Damaged Goods?
This article is from the archive of The New York Sun before the launch of its new website in 2022. The Sun has neither altered nor updated such articles but will seek to correct any errors, mis-categorizations or other problems introduced during transfer.

If “supply-side economics” were a stock, it couldn’t be lower.
For one thing, the concept seems so 1980s. There are senior congressional staffers who have never even heard of Dan Rostenkowski or William Steiger, to name two great supply-siders in Congress, one Democrat, one Republican. For another, supply-siders can’t seem to agree among themselves these days – Bruce Bartlett, who served in the Reagan administration, just published a book assailing the rest for working for Bush.
Besides, much of the country believes that supply-side economics is the single great cause of deficits in the modern era. That’s wrong – spending increases, some on the Cold War, did the most to widen the deficit in the 1990s. Still, the formula of supply-side = deficits has taken hold.
So it’s all the more interesting to discover a senior Republican Senator, Orrin Hatch of Utah, investing political capital in these damaged goods. Even as Washington tears itself apart over the Dubai Ports deal, Hatch has been quietly hosting free-market economists and writers to talk about leading another grand supply-side foray.
The senator may someday be in a position to do so. He turns 72 this month. But if he wins his reelection campaign this year, and if Republicans retain control of the Senate, he is likely to become chairman of the Senate Finance Committee in 2009.
The reason Hatch is making this move is simple. He thinks supply-side economics is a value stock, not a dog.
“Supply-side economics says that people respond to incentives. That incentive concept is something we need to pay more attention to,” he said in a talk earlier this month in his office.
On the tax front, Hatch says, he wants to put through legislation that would increase American investment and savings on the same scale as Reagan’s changes. That means a low-rate simple regime on the personal income side and lower corporate taxes on the business side. The goal is something close to the tax cut of 1986 – but with a lower capital-gains rate.
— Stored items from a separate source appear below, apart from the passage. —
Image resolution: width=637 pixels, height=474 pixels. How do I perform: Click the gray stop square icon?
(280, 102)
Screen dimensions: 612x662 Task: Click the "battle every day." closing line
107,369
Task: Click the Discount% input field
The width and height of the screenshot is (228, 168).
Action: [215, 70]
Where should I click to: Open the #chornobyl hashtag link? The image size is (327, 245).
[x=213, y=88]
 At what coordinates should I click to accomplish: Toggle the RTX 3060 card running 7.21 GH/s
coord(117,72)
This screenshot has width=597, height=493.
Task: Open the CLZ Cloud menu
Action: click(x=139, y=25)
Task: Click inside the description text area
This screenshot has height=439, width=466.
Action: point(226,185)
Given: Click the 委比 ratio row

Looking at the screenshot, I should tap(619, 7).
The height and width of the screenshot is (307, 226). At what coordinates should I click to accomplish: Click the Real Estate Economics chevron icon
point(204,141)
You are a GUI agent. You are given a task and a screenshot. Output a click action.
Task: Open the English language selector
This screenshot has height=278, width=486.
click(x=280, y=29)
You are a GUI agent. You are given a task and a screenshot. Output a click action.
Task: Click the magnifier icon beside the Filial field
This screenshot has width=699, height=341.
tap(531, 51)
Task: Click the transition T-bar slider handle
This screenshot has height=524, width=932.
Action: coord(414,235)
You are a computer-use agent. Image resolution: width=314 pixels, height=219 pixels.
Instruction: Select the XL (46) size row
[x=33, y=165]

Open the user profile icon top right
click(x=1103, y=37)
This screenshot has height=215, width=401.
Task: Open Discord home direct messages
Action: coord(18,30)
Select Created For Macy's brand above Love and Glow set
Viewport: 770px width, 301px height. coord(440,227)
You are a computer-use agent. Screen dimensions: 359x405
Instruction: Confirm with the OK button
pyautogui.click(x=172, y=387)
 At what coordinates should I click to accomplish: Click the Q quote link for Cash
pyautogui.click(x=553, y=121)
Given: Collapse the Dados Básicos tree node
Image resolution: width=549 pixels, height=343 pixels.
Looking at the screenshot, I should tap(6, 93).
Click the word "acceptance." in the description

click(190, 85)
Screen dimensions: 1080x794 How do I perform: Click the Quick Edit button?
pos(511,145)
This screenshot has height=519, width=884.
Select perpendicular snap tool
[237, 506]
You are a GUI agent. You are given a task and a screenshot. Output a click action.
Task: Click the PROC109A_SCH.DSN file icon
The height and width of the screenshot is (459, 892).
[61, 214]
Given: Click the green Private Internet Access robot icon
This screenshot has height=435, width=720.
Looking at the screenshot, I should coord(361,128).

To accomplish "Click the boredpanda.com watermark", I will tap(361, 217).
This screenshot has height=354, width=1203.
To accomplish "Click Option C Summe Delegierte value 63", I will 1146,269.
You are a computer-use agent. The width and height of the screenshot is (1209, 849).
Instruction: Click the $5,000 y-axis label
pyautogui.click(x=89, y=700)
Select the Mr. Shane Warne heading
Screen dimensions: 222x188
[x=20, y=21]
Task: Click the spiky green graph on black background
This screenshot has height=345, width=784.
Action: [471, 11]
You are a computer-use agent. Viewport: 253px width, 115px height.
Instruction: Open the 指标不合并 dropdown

Flat tax? He’s still ambivalent. But he doesn’t like the “Fair Tax” movement, which advocates replacing the income tax with a national sales tax. To bring in the necessary revenue the rate on such a tax would have to be in the 20-percent range, he believes – high enough to give consumers an incentive to cheat, not work.
“Tax policy is also now all about health care – that’s different from the 1980s,” when the income tax was the focus.
The current problem is that spending on health-care is rising faster than employers and employees can afford. Through Health Savings Accounts Congress recently created incentives for workers to save on health costs and employers to make health insurance cheaper. (Employees put money towards health in an account; if they don’t spend it, they get to keep it.)
The HSA project seemed risible when it passed because it was included in the same legislation that created a giant new entitlement, senior drug benefits.
But as Washington is noting now, the popularity of HSAs suggests incentives at work. As of January 2006, almost 3.2 million Americans and their employers were enrolled in HSAs, triple the 1 million level of a year earlier, according to a study published last week by the America’s Health Insurance Plans, the insurers’ lobby.
The supply-side-ishness of the HSA is the fact that it really does create an incentive to save. It is the opposite of the old Flexible Spending Accounts, whose “use it or lose it” component tends to send employees on a health shopping spree in December. Hatch says he is thinking a lot about incentives these days – one of the books on his desk is free-market economist Benjamin Friedman’s “The Moral Consequences of Economic Growth.”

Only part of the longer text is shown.